- _TASK BRIEF_: Extract, verbatim, all lines starting at the one containing "Viewport: 770px width, 1174px height." and ending with the final line of the listing, and no others.

*** Opening MATERIAL FOR THE TASK ***

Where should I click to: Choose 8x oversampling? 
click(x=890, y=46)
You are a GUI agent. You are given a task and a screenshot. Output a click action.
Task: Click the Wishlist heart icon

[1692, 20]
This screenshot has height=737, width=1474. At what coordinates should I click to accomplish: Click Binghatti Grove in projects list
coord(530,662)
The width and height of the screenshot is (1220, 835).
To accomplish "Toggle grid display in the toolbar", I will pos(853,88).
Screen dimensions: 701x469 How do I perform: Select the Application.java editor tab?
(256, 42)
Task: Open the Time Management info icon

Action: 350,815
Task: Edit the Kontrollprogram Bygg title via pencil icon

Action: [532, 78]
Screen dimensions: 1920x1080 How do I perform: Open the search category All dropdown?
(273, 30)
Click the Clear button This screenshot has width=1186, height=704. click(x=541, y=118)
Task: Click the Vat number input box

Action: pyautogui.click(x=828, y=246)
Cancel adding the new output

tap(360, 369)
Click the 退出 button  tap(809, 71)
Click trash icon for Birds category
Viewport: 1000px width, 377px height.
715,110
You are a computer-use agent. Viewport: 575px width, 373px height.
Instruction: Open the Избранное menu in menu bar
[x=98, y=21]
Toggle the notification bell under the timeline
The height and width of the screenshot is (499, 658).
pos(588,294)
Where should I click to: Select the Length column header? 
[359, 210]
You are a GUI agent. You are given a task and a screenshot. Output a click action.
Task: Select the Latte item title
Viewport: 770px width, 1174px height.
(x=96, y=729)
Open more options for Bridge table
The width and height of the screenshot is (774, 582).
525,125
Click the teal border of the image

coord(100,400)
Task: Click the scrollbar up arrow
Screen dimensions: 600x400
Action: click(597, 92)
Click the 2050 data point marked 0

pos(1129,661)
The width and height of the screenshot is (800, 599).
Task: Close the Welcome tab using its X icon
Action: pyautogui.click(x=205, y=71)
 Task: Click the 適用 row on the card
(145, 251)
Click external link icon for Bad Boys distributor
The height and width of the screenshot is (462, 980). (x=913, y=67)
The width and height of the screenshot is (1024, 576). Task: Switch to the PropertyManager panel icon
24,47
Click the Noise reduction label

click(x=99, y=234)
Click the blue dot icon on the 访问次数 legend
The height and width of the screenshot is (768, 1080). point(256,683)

*** Closing MATERIAL FOR THE TASK ***

- _EXERCISE ANSWER_:
Viewport: 770px width, 1174px height.
(x=96, y=729)
Open more options for Bridge table
The width and height of the screenshot is (774, 582).
525,125
Click the teal border of the image

coord(100,400)
Task: Click the scrollbar up arrow
Screen dimensions: 600x400
Action: click(597, 92)
Click the 2050 data point marked 0

pos(1129,661)
The width and height of the screenshot is (800, 599).
Task: Close the Welcome tab using its X icon
Action: pyautogui.click(x=205, y=71)
 Task: Click the 適用 row on the card
(145, 251)
Click external link icon for Bad Boys distributor
The height and width of the screenshot is (462, 980). (x=913, y=67)
The width and height of the screenshot is (1024, 576). Task: Switch to the PropertyManager panel icon
24,47
Click the Noise reduction label

click(x=99, y=234)
Click the blue dot icon on the 访问次数 legend
The height and width of the screenshot is (768, 1080). point(256,683)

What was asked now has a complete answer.